======== Extrait
Monsieur le président, monsieur le président de la commission des affaires économiques, monsieur le rapporteur Yves Blein, madame la rapporteure pour avis, monsieur le rapporteur pour avis, mesdames et messieurs les députés, nous voici donc arrivés à la seconde lecture de ce projet de loi par votre assemblée, qui sera la dernière. L’achèvement de l’examen parlementaire d’un texte est toujours en soi une satisfaction, car il nous rappelle qu’après le temps du débat, si riche soit-il, vient le temps de l’action, le temps de son application.
Pour ce texte en particulier, cet achèvement est aussi une satisfaction du fait de la richesse des débats auxquels il a donné lieu, qui ont permis de mettre en lumière l’économie sociale et solidaire. Votre rapporteur, Yves Blein, y est pour beaucoup, et je tiens à saluer la qualité de son travail. Nos discussions et nos débats ont révélé que de nombreux députés s’intéressent à l’ESS et que cette économie, encore trop peu connue, fait partie de notre quotidien.
================
======== Documents fournis
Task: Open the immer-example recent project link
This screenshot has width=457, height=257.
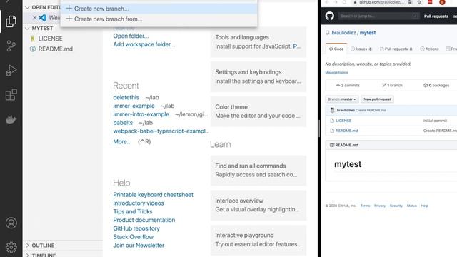Action: [134, 106]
================
▶ [Consigne]: Mettez à jour l'extrait, s'il vous plaît, en le réécrivant en commençant par « Monsieur le président, monsieur » et en allant jusqu'à « de son application. », avec « seconde lecture » remplacé par « deuxième lecture ».

▶ [Réponse]:
Monsieur le président, monsieur le président de la commission des affaires économiques, monsieur le rapporteur Yves Blein, madame la rapporteure pour avis, monsieur le rapporteur pour avis, mesdames et messieurs les députés, nous voici donc arrivés à la deuxième lecture de ce projet de loi par votre assemblée, qui sera la dernière. L’achèvement de l’examen parlementaire d’un texte est toujours en soi une satisfaction, car il nous rappelle qu’après le temps du débat, si riche soit-il, vient le temps de l’action, le temps de son application.